▸ **Task brief**
Please copy the rows word for word, starting at the line that contains "Describe the element" and ending with the last row, both ends included. Leave the pictures out.

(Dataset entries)
■ ■ ■

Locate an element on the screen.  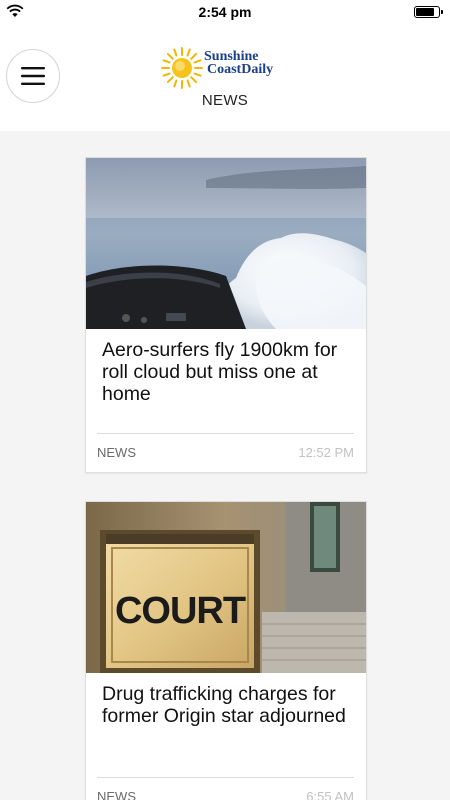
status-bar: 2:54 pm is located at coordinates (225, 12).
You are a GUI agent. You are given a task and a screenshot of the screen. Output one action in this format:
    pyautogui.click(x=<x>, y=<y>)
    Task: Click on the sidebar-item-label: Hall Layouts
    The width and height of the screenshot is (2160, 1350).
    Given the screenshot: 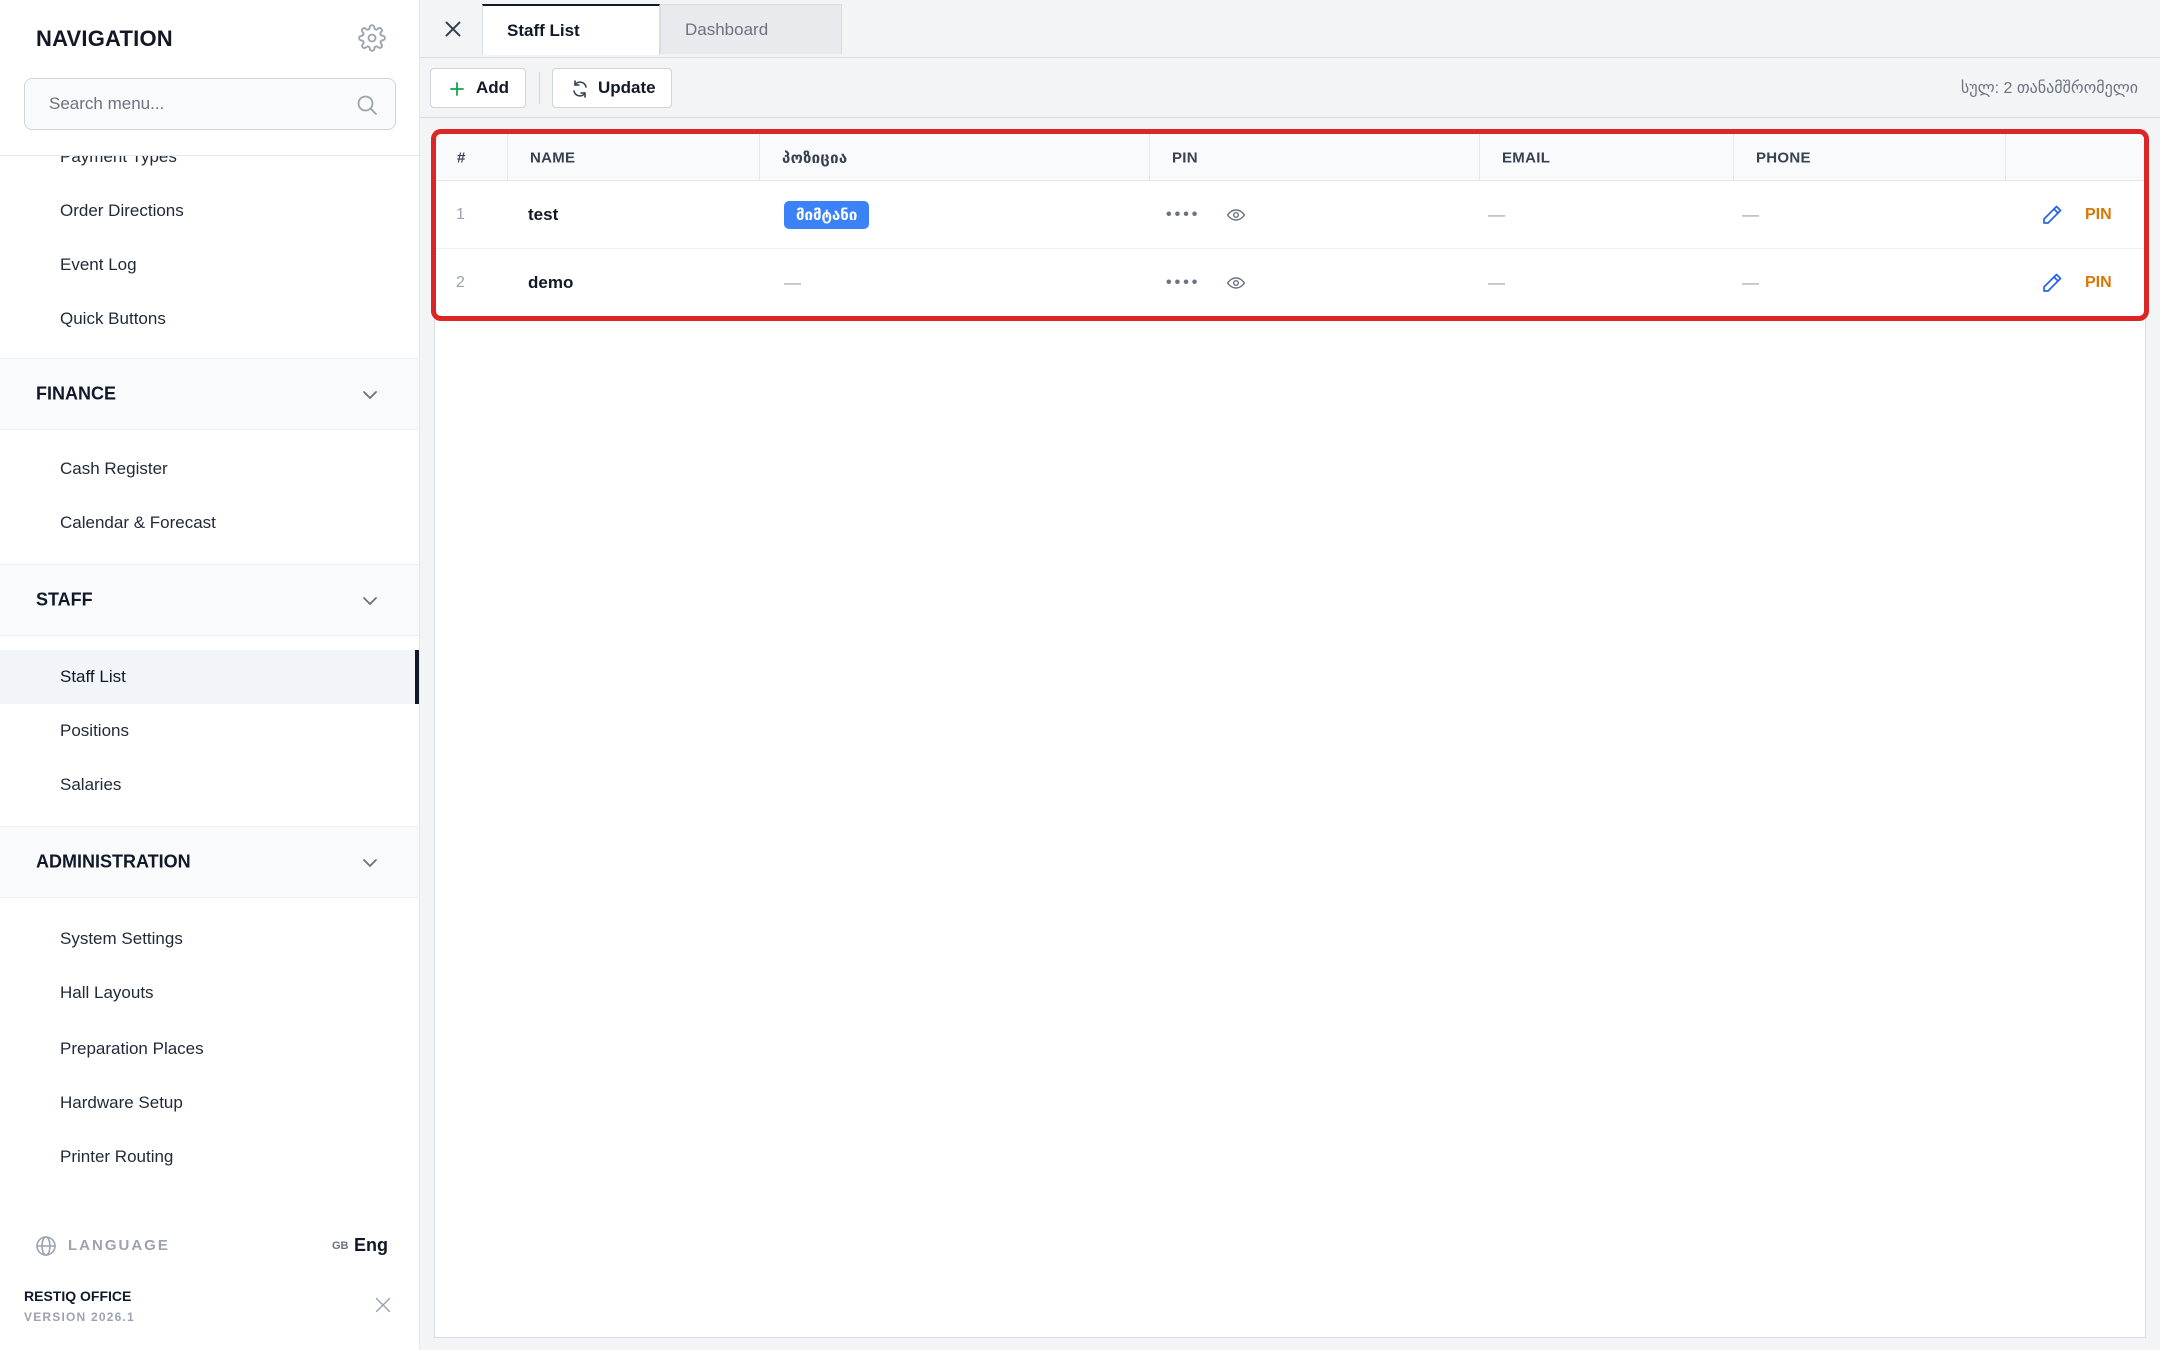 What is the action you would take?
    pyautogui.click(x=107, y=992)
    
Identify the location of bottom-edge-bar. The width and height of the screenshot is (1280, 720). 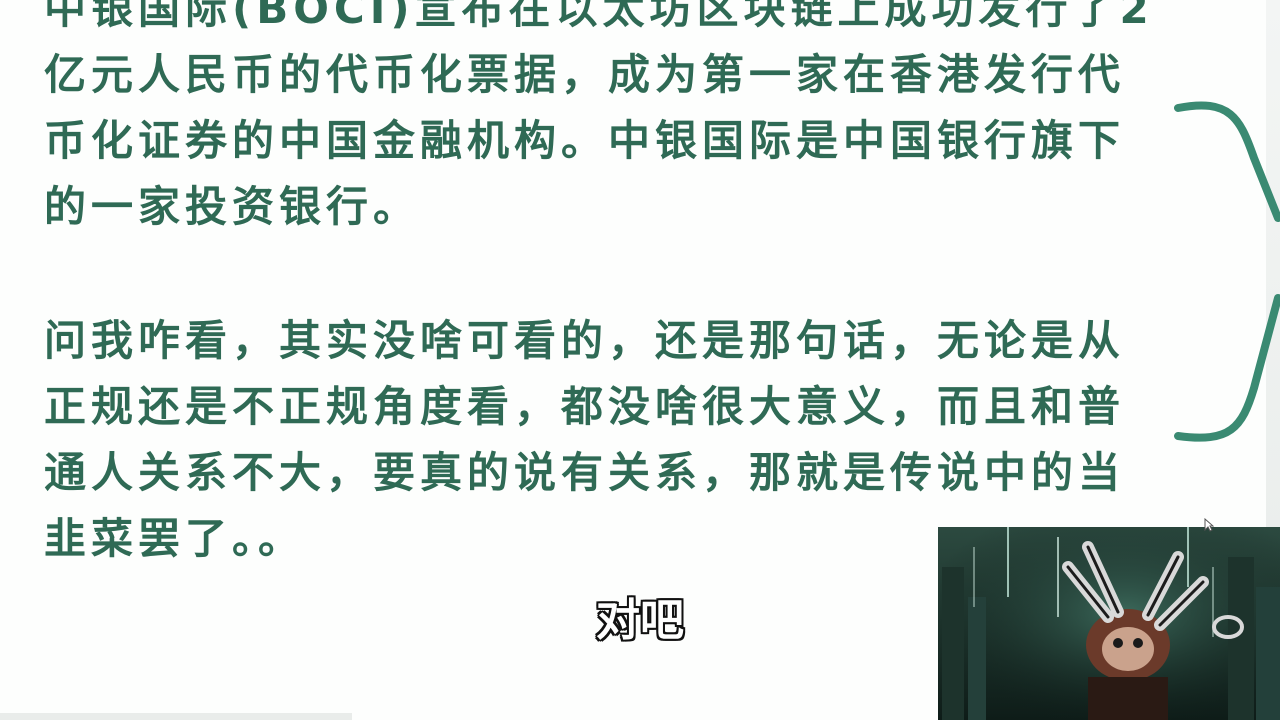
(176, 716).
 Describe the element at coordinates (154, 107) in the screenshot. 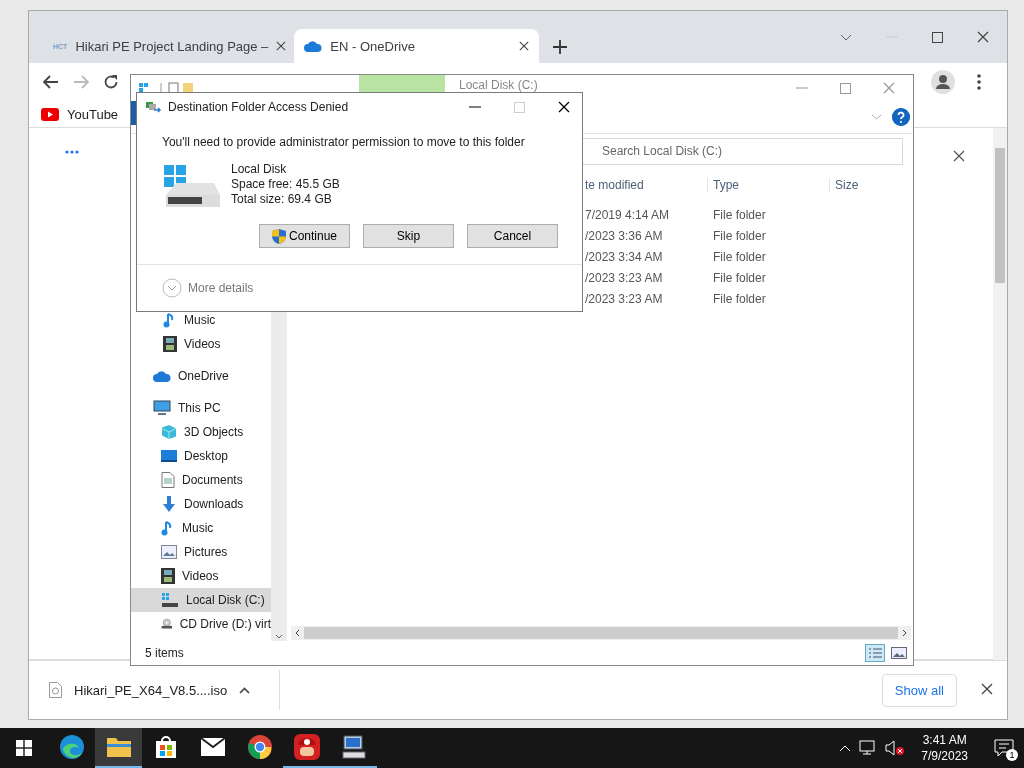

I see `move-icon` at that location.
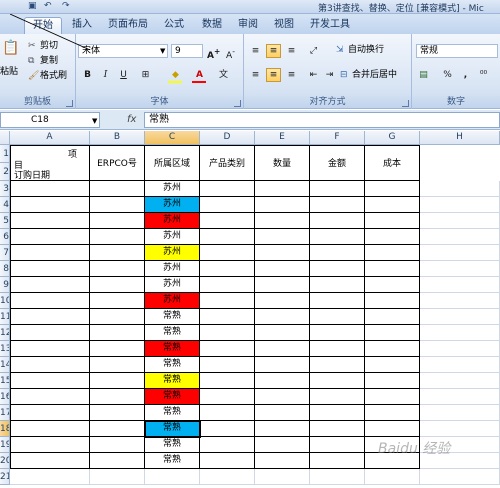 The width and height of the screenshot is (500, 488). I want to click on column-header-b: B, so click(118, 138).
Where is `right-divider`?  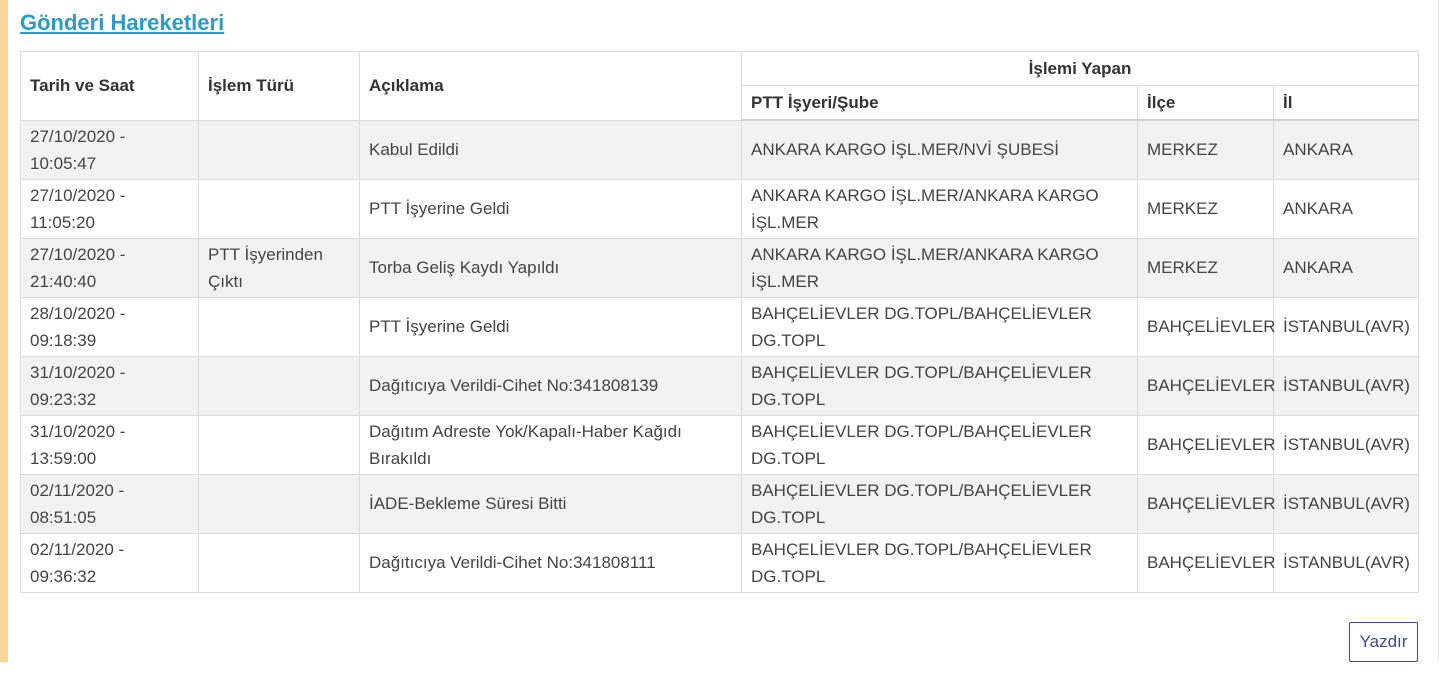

■ ■ ■

▸ **Task output**
 Describe the element at coordinates (154, 107) in the screenshot. 

I see `move-icon` at that location.
 The width and height of the screenshot is (500, 488). I want to click on column-header-b: B, so click(118, 138).
Where is `right-divider`?  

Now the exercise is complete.